Apr 22, 2014

Product attribute extraction

One of the most popular application for named entity detection is product attribute extraction. Automatically extracting product attributes from text helps E-commerce company correctly process user query and match it the right products. Marketers want to know what people are talking about related to their products. Corporate strategists wants to find out what products are trendy based on user discussions. 

Product attributes are specific properties related to a product. For example, Apple iPhone 5 with black color has 4 major attributes: Company name as “Apple”, brand name as “iPhone”, generation as “5”, color as “black”. A complete set of attributes define a product.  

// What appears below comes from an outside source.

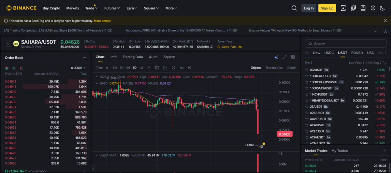Open the candlestick chart style icon

point(173,68)
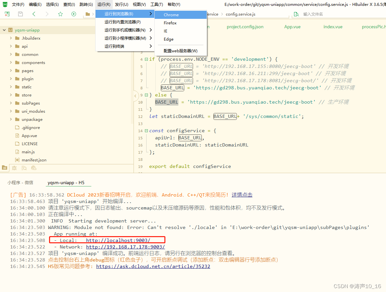This screenshot has height=292, width=386.
Task: Click the file search icon in the top right
Action: (x=296, y=14)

What challenge do we face in extracting product attributes? We can create a dictionary of products and their corresponding attributes, but simply relying on a dictionary has its limitations:

  • A dictionary is not complete as new products are created. 
  • There is ambiguity in matching the attributes. 
  • Misspelling, abbreviations, and acronyms are used often , particularly in social media such as Twitter. 

Let’s look a case study of eBay (results were published), and see how they solve this problem. eBay is an online marketplace for sellers and buyers. Small sellers create their listings to be sold on eBay. With more than 100 million listings  on the site, sellers are selling everything from digital cameras, clothes, cars to collectibles. In order to help users quickly find an item they are interested in, eBay’s (product) search engine has to quickly match user query to existing listings. It is crucial that eBay group existing listing into products so that the search can be done quickly. This requires automatically extracting product attributes from each listing. However, they face the following challenges:

  • Each listing is less than 55 character long, which contains little context. 
  • Text is ungrammatical, with many nouns piled together.
  • Misspelling, abbreviations and acronyms occur frequently

As we can see, a dictionary-based approach does not work here due to the large volume of new listings and products on the site, and high variation in stating the same product attributes. For example, the brand “River island” has the following appearance in listings: 
river islands, river islanfd, river islan, ?river island, riverislandtop. 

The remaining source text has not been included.